[Stored records]
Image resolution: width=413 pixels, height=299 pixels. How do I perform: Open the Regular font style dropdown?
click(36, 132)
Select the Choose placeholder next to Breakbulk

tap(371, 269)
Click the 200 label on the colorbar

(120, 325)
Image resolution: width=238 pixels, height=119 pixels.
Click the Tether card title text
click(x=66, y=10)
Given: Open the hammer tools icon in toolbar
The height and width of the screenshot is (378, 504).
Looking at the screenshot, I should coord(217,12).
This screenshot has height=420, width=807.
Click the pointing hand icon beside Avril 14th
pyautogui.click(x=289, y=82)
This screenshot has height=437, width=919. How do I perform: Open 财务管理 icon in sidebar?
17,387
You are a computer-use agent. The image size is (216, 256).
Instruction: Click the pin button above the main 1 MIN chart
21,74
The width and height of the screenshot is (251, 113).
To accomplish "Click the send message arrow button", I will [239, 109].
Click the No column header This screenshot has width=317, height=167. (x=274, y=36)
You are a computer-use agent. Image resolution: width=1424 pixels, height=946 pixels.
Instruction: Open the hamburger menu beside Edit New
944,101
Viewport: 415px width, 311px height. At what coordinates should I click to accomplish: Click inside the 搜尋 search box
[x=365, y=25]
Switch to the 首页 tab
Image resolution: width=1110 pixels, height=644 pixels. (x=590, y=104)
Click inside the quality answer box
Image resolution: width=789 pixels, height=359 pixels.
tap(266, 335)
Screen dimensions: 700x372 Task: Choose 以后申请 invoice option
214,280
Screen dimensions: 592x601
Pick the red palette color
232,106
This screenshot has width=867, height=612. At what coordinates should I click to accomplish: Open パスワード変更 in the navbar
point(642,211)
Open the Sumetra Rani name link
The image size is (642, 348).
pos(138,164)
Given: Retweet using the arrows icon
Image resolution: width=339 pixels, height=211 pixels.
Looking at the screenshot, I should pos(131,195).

[TASK STATEMENT]: Give exactly, and nothing besides, the lines from the one in which "The width and" occurs through the end of the records.

[ANSWER FOR THIS EXERCISE]:
The width and height of the screenshot is (251, 113).
To accomplish "Click the send message arrow button", I will [239, 109].
Click the No column header This screenshot has width=317, height=167. (x=274, y=36)
You are a computer-use agent. Image resolution: width=1424 pixels, height=946 pixels.
Instruction: Open the hamburger menu beside Edit New
944,101
Viewport: 415px width, 311px height. At what coordinates should I click to accomplish: Click inside the 搜尋 search box
[x=365, y=25]
Switch to the 首页 tab
Image resolution: width=1110 pixels, height=644 pixels. (x=590, y=104)
Click inside the quality answer box
Image resolution: width=789 pixels, height=359 pixels.
tap(266, 335)
Screen dimensions: 700x372 Task: Choose 以后申请 invoice option
214,280
Screen dimensions: 592x601
Pick the red palette color
232,106
This screenshot has width=867, height=612. At what coordinates should I click to accomplish: Open パスワード変更 in the navbar
point(642,211)
Open the Sumetra Rani name link
The image size is (642, 348).
pos(138,164)
Given: Retweet using the arrows icon
Image resolution: width=339 pixels, height=211 pixels.
Looking at the screenshot, I should pos(131,195).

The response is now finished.